Shipman speculates that the affinity between humans and dogs manifested itself mainly in the way that it would go on to do for many more thousands of years: in the hunt. Dogs would help humans to identify their prey; but they would also work, the theory goes, as beasts of burden – playing the same role for early humans as they played for the Blackfeet and Hidatsa of the American West, who bred large, strong dogs specifically for hauling strapped-on packs. (Paleolithic dogs were big to begin with: They had, their skeletons suggest, a body mass of at least 70 pounds and a shoulder height of at least 2 feet – which would make them, at minimum, the size of a modern-day German Shepherd.) Since transporting animal carcasses is an energy-intensive task, getting dogs to do that work would mean that humans could concentrate their energy on more productive endeavors: hunting, gathering, reproducing.
The possible result, Shipman argues, was a virtuous circle of cooperation — one in which humans and their canine friends got stronger, together, over time.
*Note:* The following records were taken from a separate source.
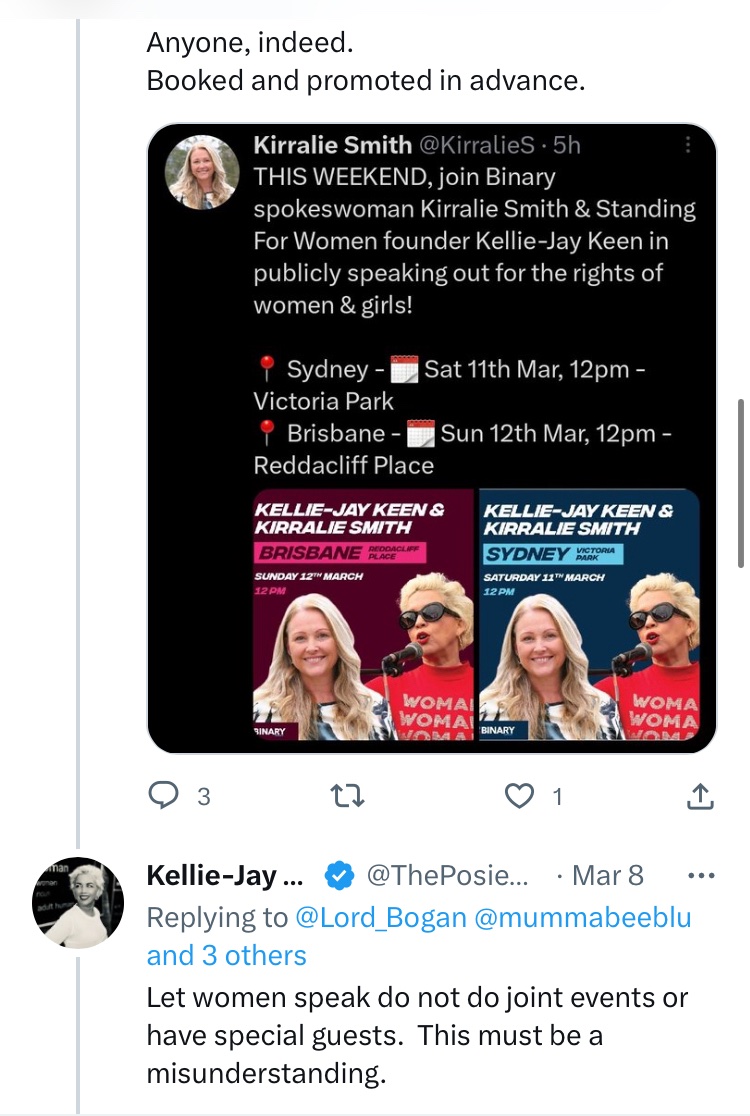
Task: Open the @Lord_Bogan mention link
Action: pos(380,917)
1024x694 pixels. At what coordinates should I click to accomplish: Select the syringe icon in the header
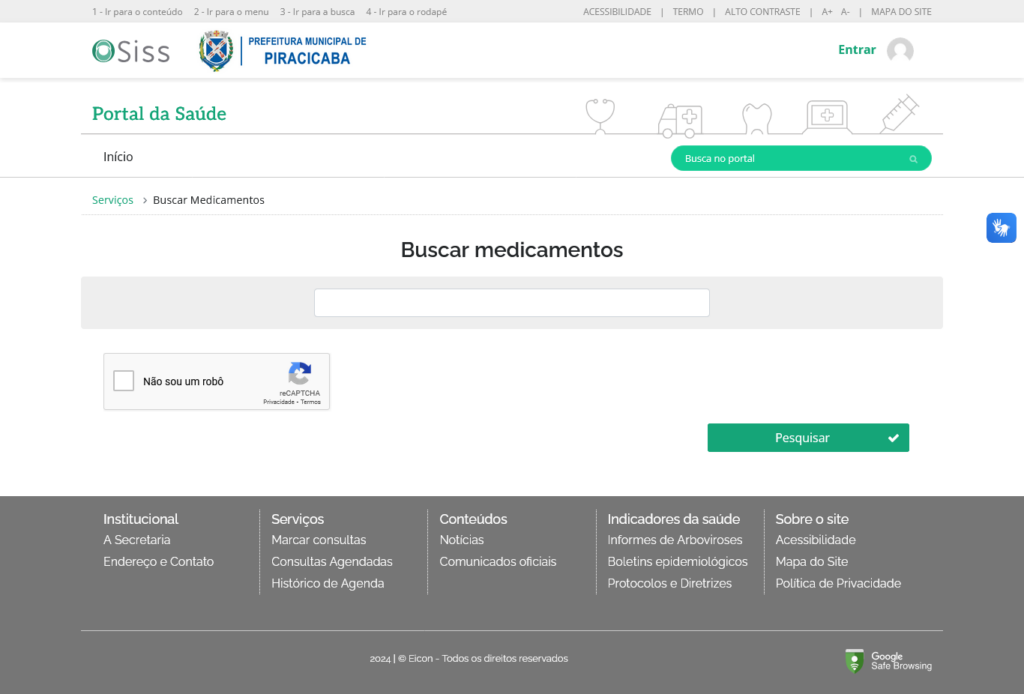899,113
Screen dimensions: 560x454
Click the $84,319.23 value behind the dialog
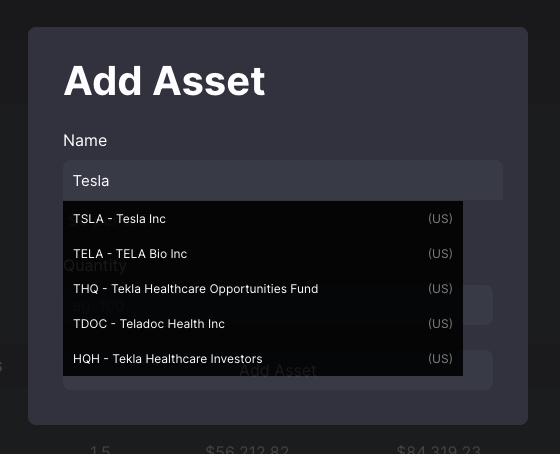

There’s another intriguing — if conjecture-filled — theory here, too. It could be, Shipman suggests, that dogs represented even more than companionate technologies to Paleolithic man. It could be that their cooperative proximity brought about its own effects on human evolution — in the same way that the domestication of cattle led to humans developing the ability to digest milk. Shipman points to the “cooperative eye hypothesis,” which builds on the observation that, compared to other primates, humans have highly visible sclerae (whites of the eyes). For purposes of lone hunting, sclerae represent a clear disadvantage: not only will your pesky eye-whites tend to stand out against a dark backdrop of a forest or rock, giving away your location, but they also reveal the direction of your gaze. It’s hard to be a stealthy hunter when your eyes are constantly taking away your stealth.
Expressive eyes, however, for all their competitive disadvantage, have one big thing going for them: They’re great at communicating. With early humans hunting in groups, “cooperative eyes” may have allowed them to “talk” with each other, silently and therefore effectively: windows to the soul that are also evolutionarily advantageous. And that, in turn, might have led to a more ingrained impulse toward cooperation. Human babies, studies have shown, will automatically follow a gaze once a connection is made. Eye contact is second nature to us; but it’s a trait that makes us unique among our fellow primates.
Dogs, however, also recognize the power of the gaze. In a study conducted at Central European University, Shipman notes, “dogs performed as well as human infants at following the gaze of a speaker in tests in which the speaker’s head is held still.” Humans and their best friends share an affinity for eye contact — and we are fairly unique in that affinity. There’s a chance, Shipman says — though there’s much more work to be done before that chance can be converted even into a hypothesis — that we evolved that affinity together.
“No genetic study has yet confirmed the prevalence or absence of white sclerae in Paleolithic modern humans or in Neanderthals,” Shipman notes. “But if the white sclera mutation occurred more often among the former — perhaps by chance — this feature could have enhanced human-dog communication and promoted domestication.”
Which is another way of saying that, to the extent dogs were an evolutionary technology, they may have been a technology that changed us for the better. The old truism — we shape our tools, and afterward our tools shape us — may be as old, and as true, as humanity itself.